Even just the major scale intervals is a big task:

Perfect Octave D♭ A♭ E♭ B♭ F C G D A E B F♯
Major Seventh C G D A E B F♯ C♯ G♯ D♯ A♯ E♯
Major Sixth B♭ F C G D A E B F♯ C♯ G♯ D♯
Perfect Fifth A♭ E♭ B♭ F C G D A E B F♯ C♯
Perfect Fourth G♭ D♭ A♭ E♭ B♭ F C G D A E B
Major Third F C G D A E B F♯ C♯ G♯ D♯ A♯
Major Second E♭ B♭ F C G D A E B F♯ C♯ G♯
Root: D♭ A♭ E♭ B♭ F C G D A E B F♯

Don’t worry! You actually don’t need to memorise this great big table of answers.

It turns out there are some structures and shortcuts you can take advantage of to learn interval spellings fast.

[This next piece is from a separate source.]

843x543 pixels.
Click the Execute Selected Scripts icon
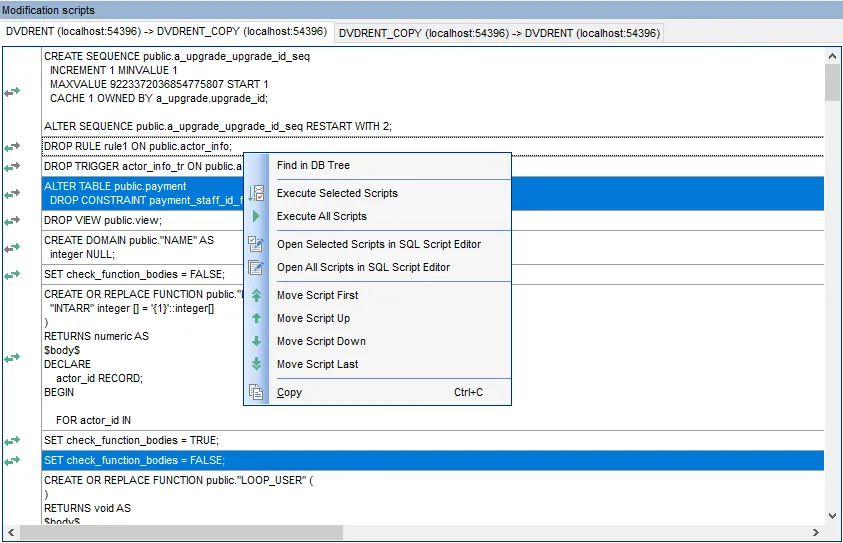(x=257, y=193)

How to learn interval spellings fast

When you set out to learn intervals you probably imagine a future in which you can instantly answer questions like “What’s a minor seventh above a B♭?” or “What’s the interval between an F♯ and an A?”.

That kind of instant recall should indeed be your goal – but if you try to jump directly there you will find it a very slow and tedious journey.

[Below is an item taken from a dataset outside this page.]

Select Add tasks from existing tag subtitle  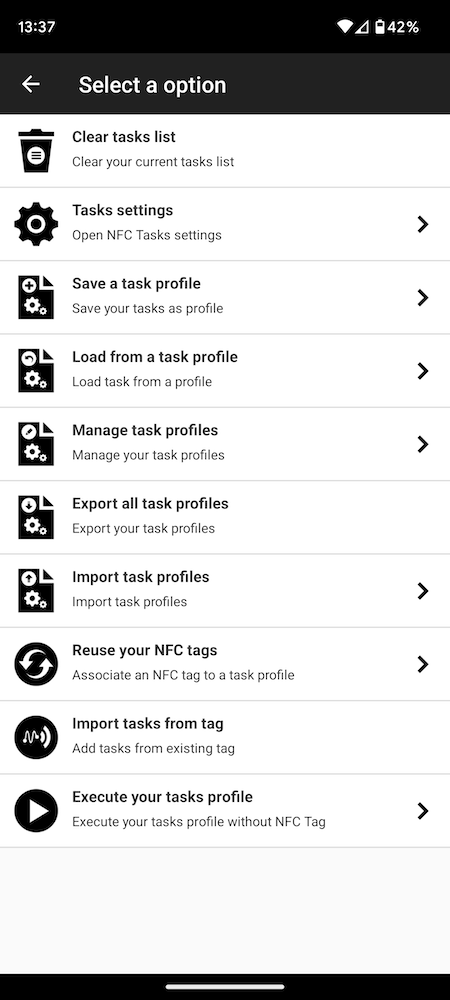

The first thing to understand if you want to learn interval spellings fast is that there are actually two parts to your task:

  1. Learn fast how to spell intervals.
  2. Learn how to spell intervals fast.

This is an important distinction because it’s the combination of the two which normally makes musicians feel overwhelmed when trying to learn to spell intervals.

If you try to learn it all quickly and expect yourself to have instant recall of each spelling, you will soon become frustrated.

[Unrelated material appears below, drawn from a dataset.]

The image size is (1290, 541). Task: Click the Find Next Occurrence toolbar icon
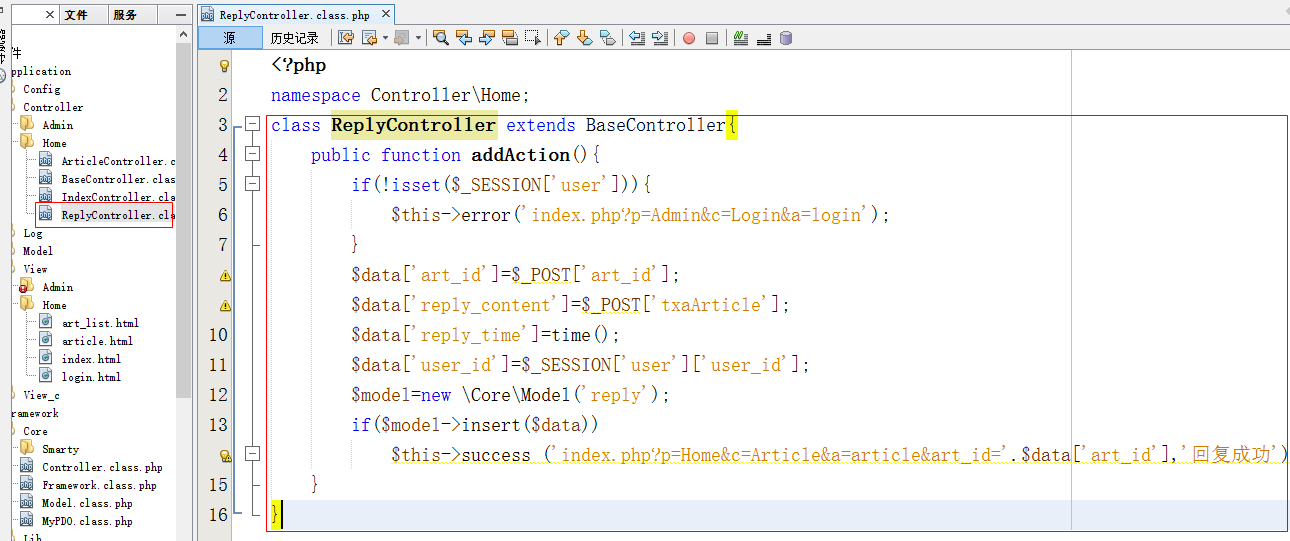click(x=487, y=38)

So one big tip for learning to spell intervals quickly is: let yourself do it methodically at first, and allow instant recall to develop over time.

Don’t treat interval spellings as a random set of letters and accidentals to simply memorise. Instead, apply some understanding to the spellings, and you can accelerate the process of learning them dramatically.

Our approach will be as follows:

  1. Learn a process for quickly figuring out an interval spelling.
  2. Practice applying that process.
  3. Through real-world application and regular practice, begin to effortlessly memorise more and more spellings for instant recall.

This allows you to quickly learn how to spell intervals – and in time you will also be able to spell intervals quickly.

Note: As you’ll see below, part of our approach involves learning only what you actually need to know. So you’ll find there are some omissions below, for example the more rare interval types. Don’t worry: you can learn those later once you’ve mastered the ones you’ll actually use day-to-day.

Quickly learn how to spell intervals

The process for figuring out interval spellings is simple and it’s essentially the same for both the tasks described above (identifying the note name to complete an interval, and identifying the interval type between two notes).

For simplicity we’ll describe just the process for identifying the note to complete an interval, i.e. answering the question:

“What note is this interval above this starting note?”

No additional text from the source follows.